IndyCar and Fox have also been proactive by changing the start times of the five races that follow this year’s Indy 500 to avoid clashes with Nascar and hopefully boost overall viewership.
Although this won’t take effect until IndyCar’s visit to Gateway in three weeks, which feels like a missed opportunity to maintain momentum after the Indy 500.
Until IndyCar creates a schedule that shortens gaps between races and features more tentpole events – like the race debuting at Dallas Cowboys’ AT&T Stadium next season – then Fox can only do so much to help promote the series.
Does IndyCar need fresh leadership to encourage a new direction?
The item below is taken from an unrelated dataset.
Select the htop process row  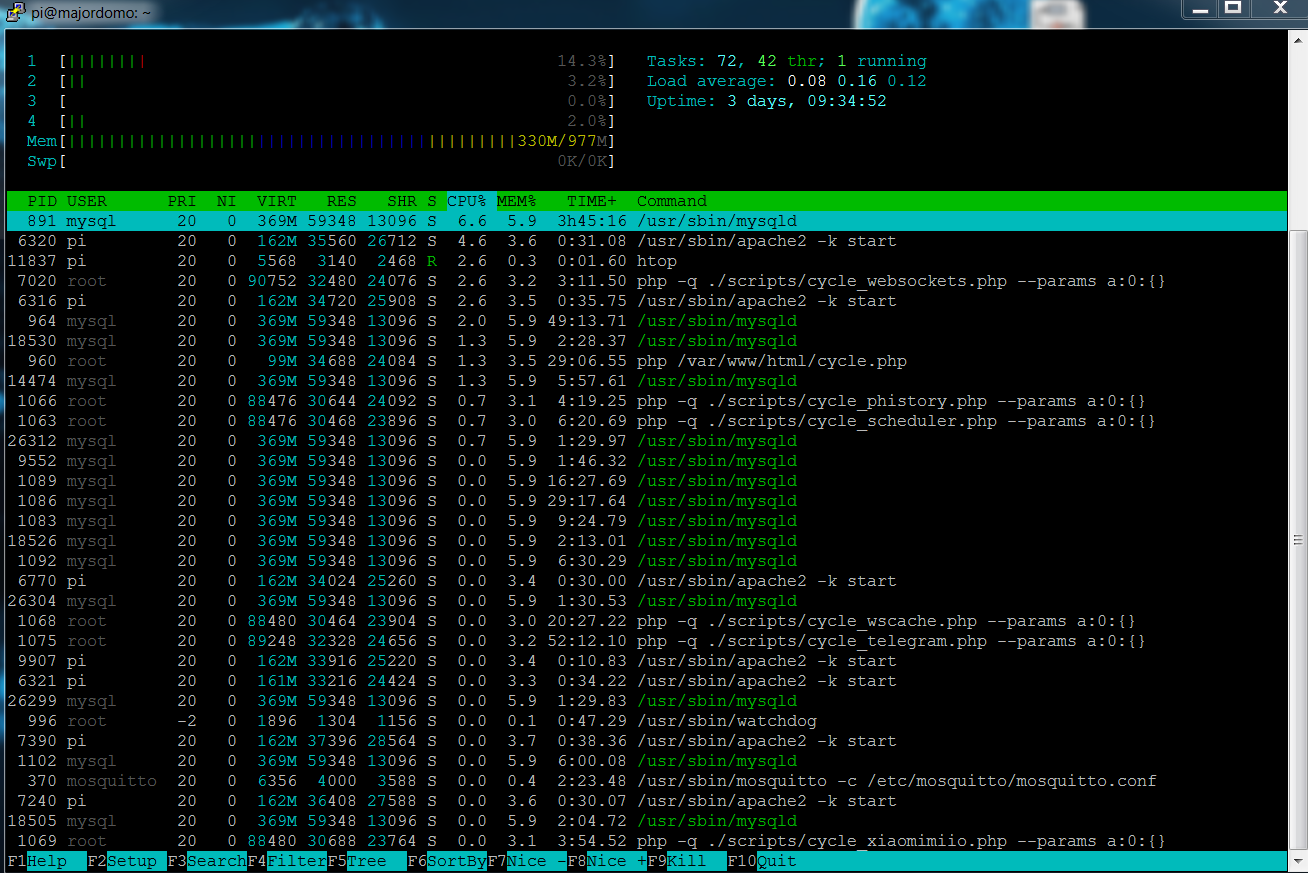click(656, 261)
The last notable figure to publicly suggest that was Michael Andretti, who subsequently stepped back from the day-to-day running of his eponymous organisation.
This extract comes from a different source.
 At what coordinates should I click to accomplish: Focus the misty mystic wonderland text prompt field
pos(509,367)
Without Penske, IndyCar wouldn’t exist today, as the series would not have survived the pandemic. But IndyCar could benefit from a different approach. Perhaps new president J Douglas Boles, who has overseen more than US$150 million in strategic investment into IMS, is the steady hand the series needs.
Until a clear plan is finalised, IndyCar will continue to fall short of its potential. But all eyes will still be on ‘The Greatest Spectacle in Racing’.
For one weekend, IndyCar will be the biggest motorsport series in the world.